§ **Records provided**
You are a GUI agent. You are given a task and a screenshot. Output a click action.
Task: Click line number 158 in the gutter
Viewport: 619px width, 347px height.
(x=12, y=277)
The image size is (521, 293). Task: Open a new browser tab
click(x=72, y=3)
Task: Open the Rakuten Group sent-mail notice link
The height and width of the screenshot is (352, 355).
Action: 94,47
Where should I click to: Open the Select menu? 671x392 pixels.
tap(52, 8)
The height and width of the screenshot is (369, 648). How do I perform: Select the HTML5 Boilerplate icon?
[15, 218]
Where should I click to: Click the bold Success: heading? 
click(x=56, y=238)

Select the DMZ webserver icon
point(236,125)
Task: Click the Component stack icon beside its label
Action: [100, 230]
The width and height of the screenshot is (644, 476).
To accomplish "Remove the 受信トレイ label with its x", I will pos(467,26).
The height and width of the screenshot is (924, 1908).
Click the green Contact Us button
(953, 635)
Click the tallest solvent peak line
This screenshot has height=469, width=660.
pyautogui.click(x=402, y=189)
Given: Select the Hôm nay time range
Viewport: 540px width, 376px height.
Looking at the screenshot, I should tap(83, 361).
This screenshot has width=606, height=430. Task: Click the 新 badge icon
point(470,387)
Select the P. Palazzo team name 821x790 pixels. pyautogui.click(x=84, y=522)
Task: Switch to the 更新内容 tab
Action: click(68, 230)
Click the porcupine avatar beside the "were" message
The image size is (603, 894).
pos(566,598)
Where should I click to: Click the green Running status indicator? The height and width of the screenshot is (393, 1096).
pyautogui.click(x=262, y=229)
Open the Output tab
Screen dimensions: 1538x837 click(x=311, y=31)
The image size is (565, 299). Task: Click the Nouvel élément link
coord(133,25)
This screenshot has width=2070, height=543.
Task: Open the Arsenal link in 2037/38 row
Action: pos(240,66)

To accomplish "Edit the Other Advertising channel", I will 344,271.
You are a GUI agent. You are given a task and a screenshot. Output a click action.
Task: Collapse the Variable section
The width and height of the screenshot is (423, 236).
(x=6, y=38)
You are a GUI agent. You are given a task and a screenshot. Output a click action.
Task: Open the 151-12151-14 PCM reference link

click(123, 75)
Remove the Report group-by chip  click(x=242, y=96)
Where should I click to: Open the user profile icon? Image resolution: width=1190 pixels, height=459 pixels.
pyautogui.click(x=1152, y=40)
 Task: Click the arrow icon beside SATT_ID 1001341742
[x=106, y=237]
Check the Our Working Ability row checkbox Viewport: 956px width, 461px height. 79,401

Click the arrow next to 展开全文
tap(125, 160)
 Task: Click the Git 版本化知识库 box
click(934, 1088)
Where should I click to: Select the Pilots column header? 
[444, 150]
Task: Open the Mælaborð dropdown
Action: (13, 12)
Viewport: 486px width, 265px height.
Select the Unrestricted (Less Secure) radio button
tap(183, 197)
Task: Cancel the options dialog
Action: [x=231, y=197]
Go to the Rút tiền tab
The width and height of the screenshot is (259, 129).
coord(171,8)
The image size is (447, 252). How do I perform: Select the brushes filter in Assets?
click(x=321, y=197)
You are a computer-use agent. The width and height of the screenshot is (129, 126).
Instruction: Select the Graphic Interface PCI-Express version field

§ **About this exercise**
Could you reproduce every entry above exactly as written?

§ **Solution to this exercise**
You are a GUI agent. You are given a task and a screenshot. Output a click action.
Task: Click line number 158 in the gutter
Viewport: 619px width, 347px height.
(x=12, y=277)
The image size is (521, 293). Task: Open a new browser tab
click(x=72, y=3)
Task: Open the Rakuten Group sent-mail notice link
The height and width of the screenshot is (352, 355).
Action: 94,47
Where should I click to: Open the Select menu? 671x392 pixels.
tap(52, 8)
The height and width of the screenshot is (369, 648). How do I perform: Select the HTML5 Boilerplate icon?
[15, 218]
Where should I click to: Click the bold Success: heading? 
click(x=56, y=238)

Select the DMZ webserver icon
point(236,125)
Task: Click the Component stack icon beside its label
Action: [100, 230]
The width and height of the screenshot is (644, 476).
To accomplish "Remove the 受信トレイ label with its x", I will pos(467,26).
The height and width of the screenshot is (924, 1908).
Click the green Contact Us button
(953, 635)
Click the tallest solvent peak line
This screenshot has height=469, width=660.
pyautogui.click(x=402, y=189)
Given: Select the Hôm nay time range
Viewport: 540px width, 376px height.
Looking at the screenshot, I should tap(83, 361).
This screenshot has width=606, height=430. Task: Click the 新 badge icon
point(470,387)
Select the P. Palazzo team name 821x790 pixels. pyautogui.click(x=84, y=522)
Task: Switch to the 更新内容 tab
Action: click(68, 230)
Click the porcupine avatar beside the "were" message
The image size is (603, 894).
pos(566,598)
Where should I click to: Click the green Running status indicator? The height and width of the screenshot is (393, 1096).
pyautogui.click(x=262, y=229)
Open the Output tab
Screen dimensions: 1538x837 click(x=311, y=31)
The image size is (565, 299). Task: Click the Nouvel élément link
coord(133,25)
This screenshot has width=2070, height=543.
Task: Open the Arsenal link in 2037/38 row
Action: pos(240,66)

To accomplish "Edit the Other Advertising channel", I will 344,271.
You are a GUI agent. You are given a task and a screenshot. Output a click action.
Task: Collapse the Variable section
The width and height of the screenshot is (423, 236).
(x=6, y=38)
You are a GUI agent. You are given a task and a screenshot. Output a click action.
Task: Open the 151-12151-14 PCM reference link

click(123, 75)
Remove the Report group-by chip  click(x=242, y=96)
Where should I click to: Open the user profile icon? Image resolution: width=1190 pixels, height=459 pixels.
pyautogui.click(x=1152, y=40)
 Task: Click the arrow icon beside SATT_ID 1001341742
[x=106, y=237]
Check the Our Working Ability row checkbox Viewport: 956px width, 461px height. 79,401

Click the arrow next to 展开全文
tap(125, 160)
 Task: Click the Git 版本化知识库 box
click(934, 1088)
Where should I click to: Select the Pilots column header? 
[444, 150]
Task: Open the Mælaborð dropdown
Action: (13, 12)
Viewport: 486px width, 265px height.
Select the Unrestricted (Less Secure) radio button
tap(183, 197)
Task: Cancel the options dialog
Action: [x=231, y=197]
Go to the Rút tiền tab
The width and height of the screenshot is (259, 129).
coord(171,8)
The image size is (447, 252). How do I perform: Select the brushes filter in Assets?
click(x=321, y=197)
You are a computer-use agent. The width and height of the screenshot is (129, 126).
Instruction: Select the Graphic Interface PCI-Express version field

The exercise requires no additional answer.